The cherimoya is subtropical or mild-temperate and does not succeed in the lowland tropics. It requires long days. In Colombia and Ecuador, it grows naturally at elevations between 4,600 and 6,600 ft (1,400-2,000 m) where the temperature ranges between 62.6° and 68°F (17°-20°C). In Peru, the ideal climate for the cherimoya is said to lie between 64.5° and 77°F (18°-25°C) in the summer and 64.5° and 41°F (18°-5°C) in winter. In Guatemala, naturalized trees are common between 4,000 and 8,200 ft (1,200-2,500 m) though the tree produces best between 4,000 and 5,900 ft (1,200-1,800 m) and can be grown at elevations as low as 2,950 ft (900 m). The tree cannot survive the cold in the Valle de Mexico at 7,200 ft (2,195 m). In Argentina, young trees are wrapped with dry grass or burlap during the winter. The cherimoya can tolerate light frosts. Young trees can withstand a temperature of 26°F (-3.33°C), but a few degrees lower will severely injure or kill mature trees. In February 1949, a small scale commercial grower (B. E. Needham) in Glendora, California, reported that most of his crop was lost because of frost and snow, the cherimoya suffering more cold damage than his avocados, oranges or lemons.
The tree prefers a rather dry environment as in southern Guatemala where the rainfall is 50 in (127 cm) and there is a long dry season. It is not adaptable to northern Guatemala where the 100 inch (254 cm) rainfall is spread throughout the year.

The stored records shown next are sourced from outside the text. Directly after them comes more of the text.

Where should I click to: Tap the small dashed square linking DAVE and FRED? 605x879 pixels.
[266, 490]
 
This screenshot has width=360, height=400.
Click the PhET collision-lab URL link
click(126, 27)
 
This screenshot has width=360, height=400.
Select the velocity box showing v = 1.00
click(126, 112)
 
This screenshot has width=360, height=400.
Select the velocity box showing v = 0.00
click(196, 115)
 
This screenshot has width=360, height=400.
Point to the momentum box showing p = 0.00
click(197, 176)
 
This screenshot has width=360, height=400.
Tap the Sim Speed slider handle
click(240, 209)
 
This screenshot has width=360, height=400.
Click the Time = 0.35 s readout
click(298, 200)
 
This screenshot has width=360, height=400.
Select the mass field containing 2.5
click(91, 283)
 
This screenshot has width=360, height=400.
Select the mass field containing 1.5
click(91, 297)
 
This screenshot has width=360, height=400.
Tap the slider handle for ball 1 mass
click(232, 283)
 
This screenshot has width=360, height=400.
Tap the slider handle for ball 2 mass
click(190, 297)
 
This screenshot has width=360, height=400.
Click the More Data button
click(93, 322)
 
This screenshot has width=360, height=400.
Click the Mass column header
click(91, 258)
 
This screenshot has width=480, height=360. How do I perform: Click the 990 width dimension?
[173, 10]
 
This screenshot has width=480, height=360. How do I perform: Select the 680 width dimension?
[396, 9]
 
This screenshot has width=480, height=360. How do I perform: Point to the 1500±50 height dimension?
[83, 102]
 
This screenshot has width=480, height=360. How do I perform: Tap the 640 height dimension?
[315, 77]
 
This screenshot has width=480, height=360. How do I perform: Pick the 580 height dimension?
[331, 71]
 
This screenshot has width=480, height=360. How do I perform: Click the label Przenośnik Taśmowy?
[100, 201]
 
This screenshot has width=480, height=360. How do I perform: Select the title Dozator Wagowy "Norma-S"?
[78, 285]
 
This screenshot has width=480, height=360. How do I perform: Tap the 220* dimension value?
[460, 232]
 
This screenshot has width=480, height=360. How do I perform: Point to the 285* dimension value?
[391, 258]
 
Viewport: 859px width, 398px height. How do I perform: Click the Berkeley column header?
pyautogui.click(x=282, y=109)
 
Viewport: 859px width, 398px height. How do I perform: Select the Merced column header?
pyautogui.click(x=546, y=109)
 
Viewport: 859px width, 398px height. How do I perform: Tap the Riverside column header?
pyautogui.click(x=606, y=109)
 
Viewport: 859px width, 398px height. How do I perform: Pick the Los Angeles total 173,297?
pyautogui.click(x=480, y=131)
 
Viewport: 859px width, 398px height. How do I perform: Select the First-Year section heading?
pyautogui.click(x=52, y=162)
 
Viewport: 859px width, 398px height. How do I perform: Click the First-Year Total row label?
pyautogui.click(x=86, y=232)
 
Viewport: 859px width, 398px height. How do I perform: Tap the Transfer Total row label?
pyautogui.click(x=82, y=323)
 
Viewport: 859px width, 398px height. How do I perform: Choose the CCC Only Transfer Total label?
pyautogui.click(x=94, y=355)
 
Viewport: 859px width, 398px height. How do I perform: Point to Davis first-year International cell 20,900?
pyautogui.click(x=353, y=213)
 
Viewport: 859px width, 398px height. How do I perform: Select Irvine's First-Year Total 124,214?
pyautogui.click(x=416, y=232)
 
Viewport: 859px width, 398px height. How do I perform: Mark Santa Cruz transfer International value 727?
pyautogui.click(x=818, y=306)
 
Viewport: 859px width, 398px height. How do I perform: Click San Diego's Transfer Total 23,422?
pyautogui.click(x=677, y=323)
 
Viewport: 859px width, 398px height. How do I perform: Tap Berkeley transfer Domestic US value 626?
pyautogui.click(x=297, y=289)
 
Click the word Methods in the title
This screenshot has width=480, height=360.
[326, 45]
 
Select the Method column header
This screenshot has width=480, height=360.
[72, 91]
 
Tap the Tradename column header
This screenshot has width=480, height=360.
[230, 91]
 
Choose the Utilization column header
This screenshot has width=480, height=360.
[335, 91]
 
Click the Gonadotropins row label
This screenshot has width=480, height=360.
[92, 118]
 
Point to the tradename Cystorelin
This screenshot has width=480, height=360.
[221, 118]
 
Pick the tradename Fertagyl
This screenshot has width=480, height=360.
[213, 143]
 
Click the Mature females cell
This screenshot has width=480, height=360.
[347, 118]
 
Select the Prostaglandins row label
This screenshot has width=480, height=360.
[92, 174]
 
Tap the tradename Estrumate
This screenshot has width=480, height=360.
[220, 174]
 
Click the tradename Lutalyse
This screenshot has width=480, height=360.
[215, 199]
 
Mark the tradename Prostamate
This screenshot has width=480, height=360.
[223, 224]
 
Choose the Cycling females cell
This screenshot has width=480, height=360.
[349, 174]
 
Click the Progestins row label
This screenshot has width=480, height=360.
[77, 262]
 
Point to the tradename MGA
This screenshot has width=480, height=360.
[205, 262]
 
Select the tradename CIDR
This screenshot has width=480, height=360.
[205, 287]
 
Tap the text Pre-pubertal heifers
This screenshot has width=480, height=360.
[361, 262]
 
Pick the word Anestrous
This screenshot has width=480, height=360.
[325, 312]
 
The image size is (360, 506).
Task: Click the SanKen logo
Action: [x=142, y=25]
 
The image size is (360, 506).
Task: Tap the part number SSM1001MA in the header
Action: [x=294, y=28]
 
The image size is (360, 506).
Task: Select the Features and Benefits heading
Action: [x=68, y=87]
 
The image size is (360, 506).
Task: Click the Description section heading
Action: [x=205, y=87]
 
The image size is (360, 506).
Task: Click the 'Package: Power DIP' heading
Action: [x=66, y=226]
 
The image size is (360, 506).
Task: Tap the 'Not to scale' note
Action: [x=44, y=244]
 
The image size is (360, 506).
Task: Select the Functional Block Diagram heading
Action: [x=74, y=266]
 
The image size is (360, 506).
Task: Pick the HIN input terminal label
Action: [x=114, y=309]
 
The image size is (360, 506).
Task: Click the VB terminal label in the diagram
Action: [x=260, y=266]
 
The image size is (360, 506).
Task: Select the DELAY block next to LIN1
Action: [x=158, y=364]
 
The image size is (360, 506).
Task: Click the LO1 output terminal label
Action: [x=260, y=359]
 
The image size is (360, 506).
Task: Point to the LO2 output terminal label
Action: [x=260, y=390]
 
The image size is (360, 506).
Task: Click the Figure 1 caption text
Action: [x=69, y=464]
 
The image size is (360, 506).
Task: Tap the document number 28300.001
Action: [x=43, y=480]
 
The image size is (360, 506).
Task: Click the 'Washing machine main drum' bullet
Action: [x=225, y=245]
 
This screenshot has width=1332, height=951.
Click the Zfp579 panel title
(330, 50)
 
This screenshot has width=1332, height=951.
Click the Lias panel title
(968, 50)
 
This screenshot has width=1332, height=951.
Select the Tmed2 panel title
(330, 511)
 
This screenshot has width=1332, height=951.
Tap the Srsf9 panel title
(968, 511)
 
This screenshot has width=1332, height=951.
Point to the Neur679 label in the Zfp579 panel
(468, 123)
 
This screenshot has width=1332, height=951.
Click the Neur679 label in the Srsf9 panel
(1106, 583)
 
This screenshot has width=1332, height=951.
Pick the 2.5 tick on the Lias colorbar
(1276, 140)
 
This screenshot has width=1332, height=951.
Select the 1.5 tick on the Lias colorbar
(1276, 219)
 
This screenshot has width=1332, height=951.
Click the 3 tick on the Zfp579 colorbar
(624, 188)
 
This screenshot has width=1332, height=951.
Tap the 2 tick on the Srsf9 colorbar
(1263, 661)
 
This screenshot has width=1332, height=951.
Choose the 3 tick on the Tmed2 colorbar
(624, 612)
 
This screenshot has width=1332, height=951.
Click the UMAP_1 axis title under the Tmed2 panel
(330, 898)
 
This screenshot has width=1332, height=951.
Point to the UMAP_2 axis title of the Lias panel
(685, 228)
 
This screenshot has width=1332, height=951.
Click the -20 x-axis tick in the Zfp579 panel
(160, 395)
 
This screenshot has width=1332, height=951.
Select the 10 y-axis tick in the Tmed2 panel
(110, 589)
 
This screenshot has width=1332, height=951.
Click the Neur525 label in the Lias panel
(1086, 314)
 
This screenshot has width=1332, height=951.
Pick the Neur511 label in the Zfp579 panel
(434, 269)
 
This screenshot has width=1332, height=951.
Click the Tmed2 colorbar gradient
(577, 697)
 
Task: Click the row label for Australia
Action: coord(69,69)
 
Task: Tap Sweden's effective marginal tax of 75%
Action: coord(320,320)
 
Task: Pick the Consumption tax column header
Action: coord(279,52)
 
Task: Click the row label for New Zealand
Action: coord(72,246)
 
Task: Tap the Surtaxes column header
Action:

Finally, the tree should be protected from strong winds which interfere with pollination and fruit set.
The cherimoya tree performs well on a wide range of soil types from light to heavy, but seems to do best on a medium soil of moderate fertility. In Argentina, it makes excellent growth on rockstrewn, loose, sandy loam 2 to 3 ft (0.6-0.9 m) above a gravel subsoil. The optimum pH ranges from 6.5 to 7.6. A greenhouse trial in sand has demonstrated that the first nutritional deficiency evoked in such soil is lack of calcium.